→ **Source passage**:
[Start of Attachment]
"Losing his marbles" strikes me as an apt description of what we are seeing more frequently in his behaviour - lashing out at anybody who disagrees with him.
https://nationalpost.com/opinion/colby-cosh-trudeau-and-the-gang-of-six-a-pm-undone-by-his-own-handiwork
Colby Cosh: Trudeau and the Gang of Six: A PM undone by his own handiwork
Colby Cosh June 13, 2019 10:05 AM EDT
There’s almost no other way to put it: the prime minister seems to be losing his marbles. On Monday, the premiers of five provinces and the Northwest Territories sent him a polite, conventional open letter raising familiar concerns with the Liberal government’s resource bills C-69 (which creates a new regime for federal review of big infrastructure projects) and C-48 (the ban on oil tanker traffic along most of B.C.’s coast).
The premiers, who included the three Prairie conservatives, Ontario’s Doug Ford, and New Brunswick’s Blaine Higgs, didn’t say anything you haven’t heard before. They claimed that C-69 is a “reform” that makes things worse for megaproject investors, who are already shying away from Canada, and that as passed by the House of Commons it tramples provincial responsibility for resource development. The tanker ban, they added, is just the putrid icing on the toxic C-69 cake.
There is some firm language in the premiers’ letter. They warn that “The federal government must recognize the exclusive role provinces and territories have over the management of our non-renewable natural resource development or risk creating a Constitutional crisis.” C-48 in particular, they say, “will have detrimental effects on national unity.”
This does not seem like an especially outrageous warning to deliver. Canada is, the last time anyone checked, a federation. Because Ford’s name is on the letter, the signatories represent more than half the country’s population, and in particular the interest of that half in resource revenue and jobs. The tanker ban, almost by definition, sacrifices the general welfare of a resource-reliant national economy and federal treasury for the perceived protection of one thinly populated region. That may be a worthwhile tradeoff on utilitarian grounds, but from a national unity standpoint it is inescapably what it is: a choice between what two different groups of Canadians want.
[End of Attachment]
→ **Required work**:
(1) From the column on Trudeau and the premiers' letter, copy the passage word for word, starting with "The premiers, who" and going on through "toxic C-69 cake.".
(2) Decide whether each statement agrees with the column on Trudeau and the premiers' letter. Answer yes or no, and quote the words from the column that settle it.
(a) The premiers sent their open letter on Monday.
(b) The letter was signed by the premiers of six provinces.
(c) The column calls the premiers' warning especially outrageous.
(3) Continue the column on Trudeau and the premiers' letter from the end of its last paragraph.

→ **Data provided**:
[Start of Attachment]
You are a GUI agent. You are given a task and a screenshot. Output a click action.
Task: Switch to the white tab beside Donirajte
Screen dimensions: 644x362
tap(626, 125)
[End of Attachment]
→ **Results for each task**:
(1)
The premiers, who included the three Prairie conservatives, Ontario’s Doug Ford, and New Brunswick’s Blaine Higgs, didn’t say anything you haven’t heard before. They claimed that C-69 is a “reform” that makes things worse for megaproject investors, who are already shying away from Canada, and that as passed by the House of Commons it tramples provincial responsibility for resource development. The tanker ban, they added, is just the putrid icing on the toxic C-69 cake.

(2)
(a) Yes: "On Monday, the premiers of five provinces and the Northwest Territories sent him a polite, conventional open letter"
(b) No: "the premiers of five provinces and the Northwest Territories"
(c) No: "This does not seem like an especially outrageous warning to deliver."

(3)
But for some reason, as my colleagues Don Braid and Matt Gurney have described, the PM went kinda bananas, calling the signers of the letter “absolutely irresponsible” and accusing them of “threatening national unity” by pointing out the disunifying nature of the Liberal bills. Trudeau added that “Anyone who wants to be prime minister, like Andrew Scheer, needs to condemn those attacks on national unity.”
Trudeau seems to have decided that “attacks on national unity,” which consisted entirely of speaking in its defence, were a promising wedge issue. The “Will X at long last rise to his feet and denounce Y?” rhetorical trope is usually reserved for situations in which Y is some hate group or nefarious cult, and maybe that is how Trudeau regards the gang of six letter-signers.
Yet their offensive epistle actually endorses the Senate’s amended version of C-69 and begs for it to be adopted. You’ll recall that after hearing its own evidence on the impact of the bill, the Senate split up into its Conservative and “Independent” camps, returned with separate lists of legislative improvements, and found that they matched almost perfectly. They were, with relative ease, able to reach agreement on a sober second version of the bill to send back to the House.
Is the Senate also to be considered an attacker of national unity? Even in its primordial 1867 state, that chamber is intended to be a place where provincial and regional interests receive special care. (Again: Canada - it’s a federation!) Then, at a later point in Canadian history, the institution found its most radical reviser, a certain Rt. Hon. J.P.J. Trudeau. This obscure Canadian historical figure tried to increase the diminishing prestige of the Senate by making new appointments independent of the PMO and by disconnecting the Liberal Senate caucus from its brethren in the House.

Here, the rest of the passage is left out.